As supplies dwindle to naught, the pelicans eye her implacably through cold reptilian eyes, as if wondering whether they could eat her, before moving on to bully better-endowed diners. So he and Camille set about returning to the hotel via the town’s paved maze of narrow crowded streets, worn smooth by generations of visitors, a constant tide lapping against whitewashed walls showcasing banisters and balconies gaily painted in primary colours, picture postcards printed large. Adam soon feels he’s losing his bearings; whichever way they turn the flow seems to push against them; Camille however is bewitched by the bright wares of the bazaar, her monologue a stream of wants as each new stimulus presents itself for purchase. Adam wishes Monique were with them, she’d love showing Camille around the bijou boutiques. The thought of her momentarily disconcerts him, but also highlights the success of this little excursion: being with Camille has taken his mind off his wife.

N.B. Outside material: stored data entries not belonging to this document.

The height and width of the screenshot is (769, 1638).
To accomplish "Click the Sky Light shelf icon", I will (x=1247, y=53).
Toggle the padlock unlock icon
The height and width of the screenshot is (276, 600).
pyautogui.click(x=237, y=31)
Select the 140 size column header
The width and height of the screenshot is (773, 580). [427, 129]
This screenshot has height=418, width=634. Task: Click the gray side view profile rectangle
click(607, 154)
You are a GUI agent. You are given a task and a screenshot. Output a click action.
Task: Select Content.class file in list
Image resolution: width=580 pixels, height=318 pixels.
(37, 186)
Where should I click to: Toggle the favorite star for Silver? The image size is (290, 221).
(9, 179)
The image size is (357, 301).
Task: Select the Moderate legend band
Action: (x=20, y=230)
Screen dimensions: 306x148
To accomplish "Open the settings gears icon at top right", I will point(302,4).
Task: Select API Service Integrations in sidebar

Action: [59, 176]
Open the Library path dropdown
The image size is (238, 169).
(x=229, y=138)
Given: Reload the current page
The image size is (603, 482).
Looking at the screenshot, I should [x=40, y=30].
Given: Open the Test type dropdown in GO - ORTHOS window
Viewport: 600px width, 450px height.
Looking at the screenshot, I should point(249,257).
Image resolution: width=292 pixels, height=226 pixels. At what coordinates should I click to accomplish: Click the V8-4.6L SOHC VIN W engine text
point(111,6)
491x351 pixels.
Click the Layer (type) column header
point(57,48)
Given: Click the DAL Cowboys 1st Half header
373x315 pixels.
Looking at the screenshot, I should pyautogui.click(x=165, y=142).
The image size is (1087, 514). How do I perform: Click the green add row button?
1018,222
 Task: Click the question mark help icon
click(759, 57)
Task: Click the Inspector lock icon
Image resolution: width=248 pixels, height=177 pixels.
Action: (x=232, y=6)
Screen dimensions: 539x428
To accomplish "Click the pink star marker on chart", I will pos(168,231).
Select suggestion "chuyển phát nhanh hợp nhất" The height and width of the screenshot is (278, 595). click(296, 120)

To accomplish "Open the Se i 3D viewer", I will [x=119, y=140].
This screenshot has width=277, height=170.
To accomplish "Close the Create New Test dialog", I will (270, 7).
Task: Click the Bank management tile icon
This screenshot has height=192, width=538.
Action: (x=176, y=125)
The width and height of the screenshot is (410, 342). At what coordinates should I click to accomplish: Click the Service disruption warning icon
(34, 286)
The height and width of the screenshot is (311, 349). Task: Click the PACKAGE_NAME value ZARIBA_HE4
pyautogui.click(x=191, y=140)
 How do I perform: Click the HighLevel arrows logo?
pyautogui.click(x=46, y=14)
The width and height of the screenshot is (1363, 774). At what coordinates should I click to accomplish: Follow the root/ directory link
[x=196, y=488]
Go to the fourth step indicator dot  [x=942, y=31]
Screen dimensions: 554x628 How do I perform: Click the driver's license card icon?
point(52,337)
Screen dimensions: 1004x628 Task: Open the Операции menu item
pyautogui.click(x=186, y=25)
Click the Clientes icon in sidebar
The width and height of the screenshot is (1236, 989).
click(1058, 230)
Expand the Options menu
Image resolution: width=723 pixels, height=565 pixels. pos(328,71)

He tries to rationalise. She must find herself at the magnetic centre of male gravity many days of the year. It’s just that he’s not usually there to notice. He should shrug it off – but he knows deep inside he’s not looking forward to getting back to the hotel. He pictures Monique’s group having drinks at the poolside bar, an in-crowd from which he’s excluded, protected by an invisible bubble of decorum that he can’t puncture unless invited. But Camille acknowledges no such protocol – she’ll just go flying in, a mini Exocet homing upon her mother’s womb. At least he can follow in her slipstream.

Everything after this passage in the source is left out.